◆ **PROVIDED MATERIAL**
──────────

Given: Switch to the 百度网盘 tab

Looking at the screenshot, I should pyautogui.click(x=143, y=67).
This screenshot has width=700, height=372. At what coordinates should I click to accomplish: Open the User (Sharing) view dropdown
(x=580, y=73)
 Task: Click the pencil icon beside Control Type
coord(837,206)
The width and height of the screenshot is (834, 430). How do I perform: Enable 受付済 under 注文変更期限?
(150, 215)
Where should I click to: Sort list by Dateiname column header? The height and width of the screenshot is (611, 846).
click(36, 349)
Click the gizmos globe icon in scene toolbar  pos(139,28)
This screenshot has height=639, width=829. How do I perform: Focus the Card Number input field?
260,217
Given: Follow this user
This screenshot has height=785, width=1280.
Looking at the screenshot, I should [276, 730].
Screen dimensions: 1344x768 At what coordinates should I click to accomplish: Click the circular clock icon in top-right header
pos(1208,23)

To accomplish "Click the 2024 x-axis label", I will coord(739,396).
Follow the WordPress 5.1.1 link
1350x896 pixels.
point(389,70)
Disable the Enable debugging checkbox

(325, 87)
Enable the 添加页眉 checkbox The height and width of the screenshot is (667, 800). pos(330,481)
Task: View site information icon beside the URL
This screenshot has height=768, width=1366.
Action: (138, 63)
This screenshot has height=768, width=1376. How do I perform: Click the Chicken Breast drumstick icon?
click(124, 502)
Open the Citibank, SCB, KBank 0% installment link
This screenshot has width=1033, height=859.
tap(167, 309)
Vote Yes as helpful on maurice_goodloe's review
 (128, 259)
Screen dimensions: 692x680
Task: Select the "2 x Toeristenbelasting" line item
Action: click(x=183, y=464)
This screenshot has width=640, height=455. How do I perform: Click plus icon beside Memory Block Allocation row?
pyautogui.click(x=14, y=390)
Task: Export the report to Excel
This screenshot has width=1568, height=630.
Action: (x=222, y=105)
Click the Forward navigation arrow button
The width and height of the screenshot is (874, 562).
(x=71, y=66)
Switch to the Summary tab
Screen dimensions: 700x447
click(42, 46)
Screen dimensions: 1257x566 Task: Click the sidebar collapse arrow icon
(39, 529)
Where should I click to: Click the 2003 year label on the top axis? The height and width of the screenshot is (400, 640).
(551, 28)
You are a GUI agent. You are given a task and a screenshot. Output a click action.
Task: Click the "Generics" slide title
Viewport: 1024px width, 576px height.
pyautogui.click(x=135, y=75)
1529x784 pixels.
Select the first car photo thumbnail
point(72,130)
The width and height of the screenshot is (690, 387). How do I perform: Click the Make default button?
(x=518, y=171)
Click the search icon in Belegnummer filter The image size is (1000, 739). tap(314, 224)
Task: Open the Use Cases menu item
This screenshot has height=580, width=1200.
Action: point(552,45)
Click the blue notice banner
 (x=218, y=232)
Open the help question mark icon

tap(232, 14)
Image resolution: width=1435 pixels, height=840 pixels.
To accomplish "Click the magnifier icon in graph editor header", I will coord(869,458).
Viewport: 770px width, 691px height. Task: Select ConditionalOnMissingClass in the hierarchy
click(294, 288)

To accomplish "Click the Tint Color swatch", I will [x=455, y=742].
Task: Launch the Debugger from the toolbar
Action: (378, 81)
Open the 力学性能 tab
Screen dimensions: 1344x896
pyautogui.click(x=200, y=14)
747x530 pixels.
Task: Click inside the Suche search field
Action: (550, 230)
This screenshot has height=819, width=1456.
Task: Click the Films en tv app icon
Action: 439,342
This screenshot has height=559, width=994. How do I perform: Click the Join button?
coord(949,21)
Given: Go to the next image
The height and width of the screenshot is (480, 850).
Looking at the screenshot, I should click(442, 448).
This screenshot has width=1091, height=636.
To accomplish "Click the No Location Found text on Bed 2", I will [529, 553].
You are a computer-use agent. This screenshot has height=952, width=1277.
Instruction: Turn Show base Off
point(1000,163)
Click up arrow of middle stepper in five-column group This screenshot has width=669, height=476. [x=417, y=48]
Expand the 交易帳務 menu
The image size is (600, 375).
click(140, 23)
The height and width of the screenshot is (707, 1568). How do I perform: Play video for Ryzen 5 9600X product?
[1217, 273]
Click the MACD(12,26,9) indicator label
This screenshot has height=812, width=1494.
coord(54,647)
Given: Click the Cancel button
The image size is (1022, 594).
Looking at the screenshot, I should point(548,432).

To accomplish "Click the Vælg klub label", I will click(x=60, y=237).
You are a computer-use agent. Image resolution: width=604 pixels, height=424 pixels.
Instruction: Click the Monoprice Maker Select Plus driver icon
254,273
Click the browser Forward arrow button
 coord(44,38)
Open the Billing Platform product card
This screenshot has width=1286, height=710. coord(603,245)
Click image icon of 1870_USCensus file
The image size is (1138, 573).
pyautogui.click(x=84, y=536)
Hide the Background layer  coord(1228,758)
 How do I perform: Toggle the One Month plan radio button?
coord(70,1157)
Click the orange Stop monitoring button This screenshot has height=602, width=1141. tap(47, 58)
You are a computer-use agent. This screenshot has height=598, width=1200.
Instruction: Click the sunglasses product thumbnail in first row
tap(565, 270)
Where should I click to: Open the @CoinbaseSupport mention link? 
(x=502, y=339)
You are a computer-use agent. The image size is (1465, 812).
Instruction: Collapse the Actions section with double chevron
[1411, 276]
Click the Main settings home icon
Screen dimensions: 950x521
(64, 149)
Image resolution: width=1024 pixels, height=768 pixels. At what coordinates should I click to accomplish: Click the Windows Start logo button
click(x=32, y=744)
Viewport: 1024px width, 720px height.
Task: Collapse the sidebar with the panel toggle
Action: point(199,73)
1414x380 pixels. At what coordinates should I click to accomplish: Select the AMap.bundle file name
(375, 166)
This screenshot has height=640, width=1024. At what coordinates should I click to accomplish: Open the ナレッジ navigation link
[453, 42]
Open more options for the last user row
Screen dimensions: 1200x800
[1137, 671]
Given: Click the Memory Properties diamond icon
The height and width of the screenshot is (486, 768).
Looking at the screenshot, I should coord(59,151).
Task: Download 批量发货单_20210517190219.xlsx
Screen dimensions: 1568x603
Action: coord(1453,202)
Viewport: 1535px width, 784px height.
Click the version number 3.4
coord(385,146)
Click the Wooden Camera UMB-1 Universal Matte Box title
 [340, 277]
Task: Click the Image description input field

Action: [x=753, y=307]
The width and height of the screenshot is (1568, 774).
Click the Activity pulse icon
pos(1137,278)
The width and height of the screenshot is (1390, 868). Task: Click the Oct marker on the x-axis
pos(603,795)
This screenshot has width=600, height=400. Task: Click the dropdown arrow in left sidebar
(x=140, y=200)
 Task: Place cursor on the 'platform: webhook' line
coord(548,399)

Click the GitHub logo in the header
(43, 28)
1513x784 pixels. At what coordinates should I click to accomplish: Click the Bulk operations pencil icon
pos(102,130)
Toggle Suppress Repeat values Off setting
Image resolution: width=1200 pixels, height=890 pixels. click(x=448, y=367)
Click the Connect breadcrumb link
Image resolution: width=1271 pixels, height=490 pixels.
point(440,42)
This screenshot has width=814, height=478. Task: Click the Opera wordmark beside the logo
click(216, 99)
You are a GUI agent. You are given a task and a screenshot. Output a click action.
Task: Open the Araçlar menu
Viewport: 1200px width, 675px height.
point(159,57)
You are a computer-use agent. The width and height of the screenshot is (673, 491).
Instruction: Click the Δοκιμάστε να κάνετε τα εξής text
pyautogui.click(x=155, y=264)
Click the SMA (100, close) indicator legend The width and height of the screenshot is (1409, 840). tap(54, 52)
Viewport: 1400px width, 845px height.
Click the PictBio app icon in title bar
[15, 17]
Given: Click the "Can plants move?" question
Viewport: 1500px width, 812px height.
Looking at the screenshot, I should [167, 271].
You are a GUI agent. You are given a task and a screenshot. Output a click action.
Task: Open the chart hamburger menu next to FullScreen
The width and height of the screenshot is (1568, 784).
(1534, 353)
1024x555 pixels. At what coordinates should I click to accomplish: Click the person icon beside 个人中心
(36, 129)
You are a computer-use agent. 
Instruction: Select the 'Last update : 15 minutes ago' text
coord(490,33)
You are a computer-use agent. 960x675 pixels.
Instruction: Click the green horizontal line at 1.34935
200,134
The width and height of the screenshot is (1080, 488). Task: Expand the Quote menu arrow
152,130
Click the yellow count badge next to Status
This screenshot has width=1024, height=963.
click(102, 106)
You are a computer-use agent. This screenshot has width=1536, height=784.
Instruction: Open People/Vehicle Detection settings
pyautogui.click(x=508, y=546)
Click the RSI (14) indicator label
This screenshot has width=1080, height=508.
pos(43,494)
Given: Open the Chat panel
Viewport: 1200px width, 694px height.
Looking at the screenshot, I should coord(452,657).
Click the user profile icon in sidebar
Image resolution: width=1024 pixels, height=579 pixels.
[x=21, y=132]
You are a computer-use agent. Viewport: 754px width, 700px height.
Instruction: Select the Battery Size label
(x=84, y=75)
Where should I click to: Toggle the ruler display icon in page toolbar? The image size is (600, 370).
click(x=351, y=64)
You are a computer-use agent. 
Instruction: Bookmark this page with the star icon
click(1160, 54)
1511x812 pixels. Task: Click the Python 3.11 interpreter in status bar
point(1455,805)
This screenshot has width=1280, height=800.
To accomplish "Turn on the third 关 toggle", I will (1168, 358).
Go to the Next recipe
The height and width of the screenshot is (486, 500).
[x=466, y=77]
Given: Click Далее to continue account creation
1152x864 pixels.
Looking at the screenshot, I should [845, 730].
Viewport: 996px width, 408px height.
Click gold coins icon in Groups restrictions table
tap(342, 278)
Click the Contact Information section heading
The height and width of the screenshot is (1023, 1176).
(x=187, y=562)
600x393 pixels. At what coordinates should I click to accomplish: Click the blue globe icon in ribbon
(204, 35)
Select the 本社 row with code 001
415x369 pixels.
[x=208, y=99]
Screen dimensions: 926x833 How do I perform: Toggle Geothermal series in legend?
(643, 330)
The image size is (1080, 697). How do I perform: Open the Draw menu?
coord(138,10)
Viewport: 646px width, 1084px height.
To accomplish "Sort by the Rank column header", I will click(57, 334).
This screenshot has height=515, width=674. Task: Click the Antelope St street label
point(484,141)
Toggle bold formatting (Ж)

──────────

Quote only the lines from the line containing "1511x812 pixels. Task: Click" through the end of the entries, keeping the first and the last.

1511x812 pixels. Task: Click the Python 3.11 interpreter in status bar
point(1455,805)
This screenshot has width=1280, height=800.
To accomplish "Turn on the third 关 toggle", I will (1168, 358).
Go to the Next recipe
The height and width of the screenshot is (486, 500).
[x=466, y=77]
Given: Click Далее to continue account creation
1152x864 pixels.
Looking at the screenshot, I should [845, 730].
Viewport: 996px width, 408px height.
Click gold coins icon in Groups restrictions table
tap(342, 278)
Click the Contact Information section heading
The height and width of the screenshot is (1023, 1176).
(x=187, y=562)
600x393 pixels. At what coordinates should I click to accomplish: Click the blue globe icon in ribbon
(204, 35)
Select the 本社 row with code 001
415x369 pixels.
[x=208, y=99]
Screen dimensions: 926x833 How do I perform: Toggle Geothermal series in legend?
(643, 330)
The image size is (1080, 697). How do I perform: Open the Draw menu?
coord(138,10)
Viewport: 646px width, 1084px height.
To accomplish "Sort by the Rank column header", I will click(57, 334).
This screenshot has height=515, width=674. Task: Click the Antelope St street label
point(484,141)
Toggle bold formatting (Ж)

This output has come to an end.